* First, the good news from a TRS press release…
Teachers’ Retirement System investments generated a positive 12.8 percent rate-of-return during fiscal year 2013, net of fees, a result that exceeded internal custom benchmarks set for the $40 billion portfolio.
* Now, the bad news…
Yet, despite these high returns for the year ended on June 30, the System’s unfunded liability officially rose during the 12 month period to $55.73 billion from $52.08 billion at the end of FY 2012. The TRS funded ratio at the end of FY 2013 was 40.6 percent as calculated under state law and 42.5 percent using the market value of the System’s assets. The higher unfunded liability reflects another year of contributions from state government that fell short of full, actuarially-based funding. […]

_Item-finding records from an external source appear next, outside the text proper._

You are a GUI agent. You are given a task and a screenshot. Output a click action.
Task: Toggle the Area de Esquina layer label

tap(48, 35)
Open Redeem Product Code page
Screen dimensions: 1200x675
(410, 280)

“The contribution from the state that is required by the law continues to be far short of the amount required to ensure our long-term sustainability,” Ingram said. He noted that in order to prevent any increase in the unfunded liability during FY 2015, the state contribution would have to be $5.3 billion.

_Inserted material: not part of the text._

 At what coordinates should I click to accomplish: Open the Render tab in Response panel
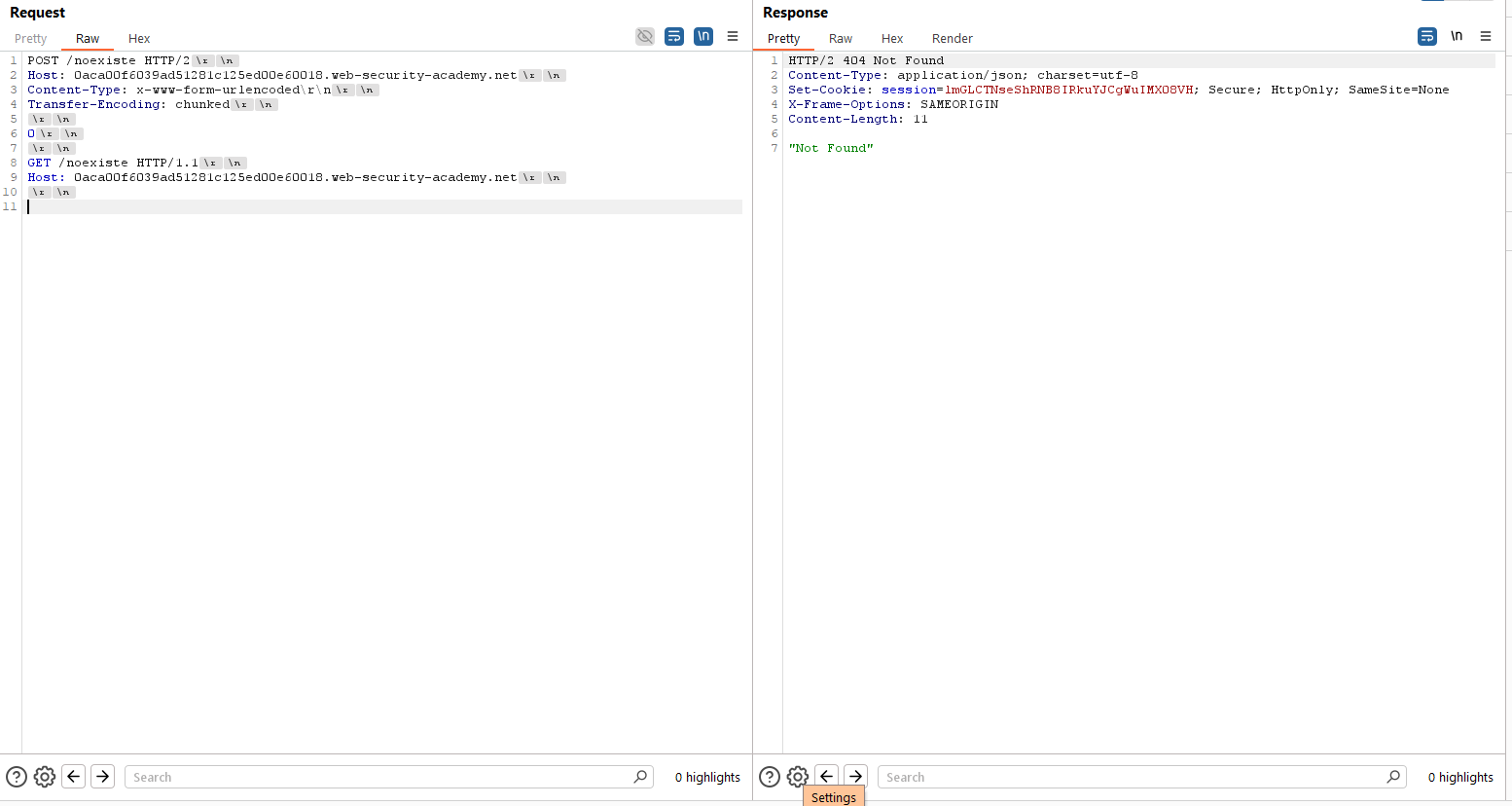click(952, 39)
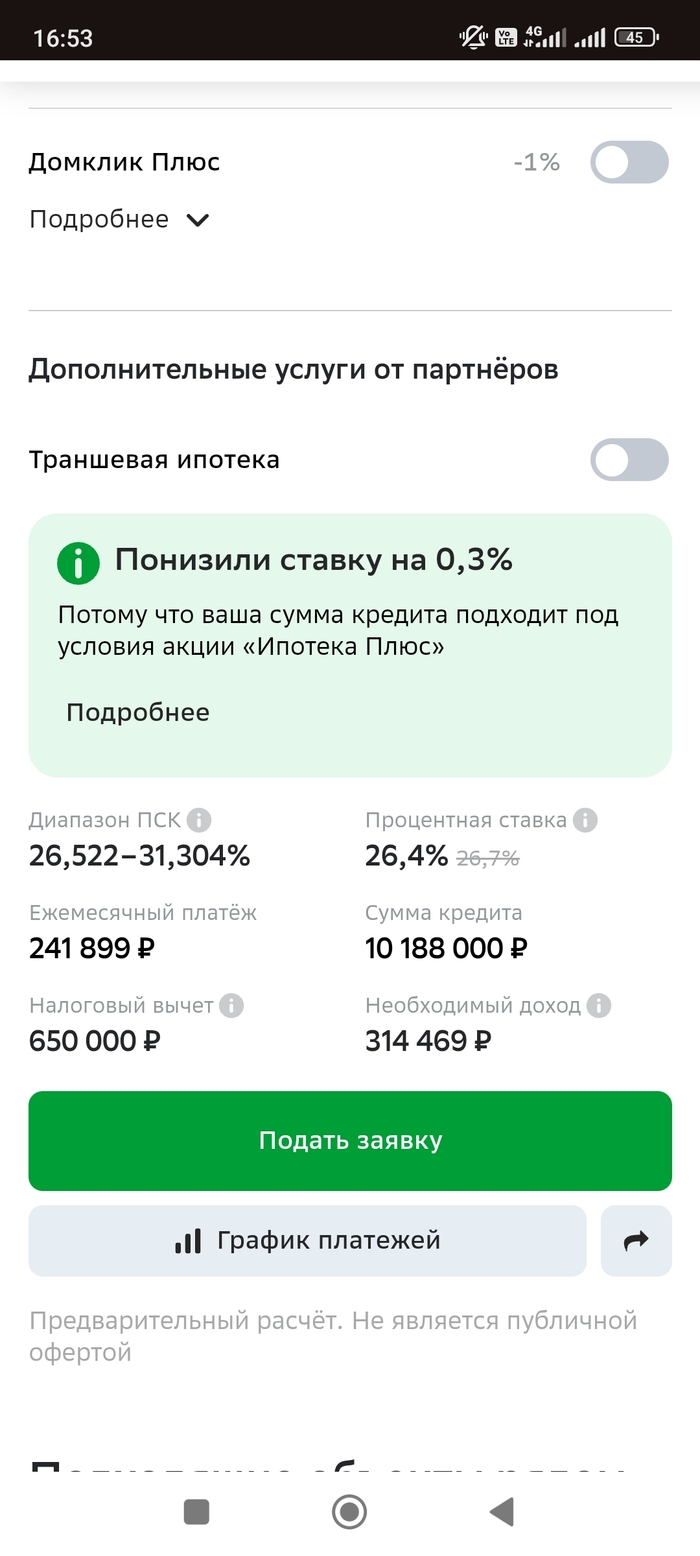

“Without changes to the pension code to ensure sustained and adequate funding, TRS faces the very real possibility that in a few decades the System will not have enough money to pay benefits to retirees. We cannot guarantee that TRS will have enough money to pay the pensions promised to every member in the System.”
In other words, we’re not yet at the top of the ramp.
* But…
Based on the System’s funded status, the TRS Board of Trustees gave preliminary approval to a $3.412 billion state contribution for fiscal year 2015, a contribution that is slightly lower than the $3.438 billion state contribution for the current fiscal year.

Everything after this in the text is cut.